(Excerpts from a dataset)

--------

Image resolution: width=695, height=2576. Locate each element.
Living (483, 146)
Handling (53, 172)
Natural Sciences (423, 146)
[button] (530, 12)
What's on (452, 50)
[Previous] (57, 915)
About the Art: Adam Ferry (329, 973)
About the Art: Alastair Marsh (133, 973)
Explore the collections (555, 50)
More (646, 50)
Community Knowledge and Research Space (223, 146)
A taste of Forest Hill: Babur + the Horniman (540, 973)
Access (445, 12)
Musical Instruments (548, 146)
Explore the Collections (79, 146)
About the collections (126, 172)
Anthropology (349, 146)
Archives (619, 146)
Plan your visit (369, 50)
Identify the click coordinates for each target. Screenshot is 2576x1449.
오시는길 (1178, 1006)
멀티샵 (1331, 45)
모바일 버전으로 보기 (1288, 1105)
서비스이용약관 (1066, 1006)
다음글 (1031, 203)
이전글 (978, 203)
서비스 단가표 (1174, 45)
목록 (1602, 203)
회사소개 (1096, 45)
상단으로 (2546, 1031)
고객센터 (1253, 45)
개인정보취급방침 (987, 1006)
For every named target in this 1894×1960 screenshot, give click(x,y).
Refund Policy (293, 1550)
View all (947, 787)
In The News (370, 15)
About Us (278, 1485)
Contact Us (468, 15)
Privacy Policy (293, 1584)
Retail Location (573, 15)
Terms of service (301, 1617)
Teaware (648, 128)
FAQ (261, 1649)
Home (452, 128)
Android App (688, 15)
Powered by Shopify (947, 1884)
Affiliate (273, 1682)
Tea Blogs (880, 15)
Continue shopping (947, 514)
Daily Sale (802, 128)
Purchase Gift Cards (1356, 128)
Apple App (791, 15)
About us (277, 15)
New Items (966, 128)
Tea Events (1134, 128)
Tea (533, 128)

--------

Task objective
Please write out exactly the line containing "Powered by Shopify (947, 1884)" and every line after it through the end of the records, nothing more.

Answer space
Powered by Shopify (947, 1884)
Affiliate (273, 1682)
Tea Blogs (880, 15)
Continue shopping (947, 514)
Daily Sale (802, 128)
Purchase Gift Cards (1356, 128)
Apple App (791, 15)
About us (277, 15)
New Items (966, 128)
Tea Events (1134, 128)
Tea (533, 128)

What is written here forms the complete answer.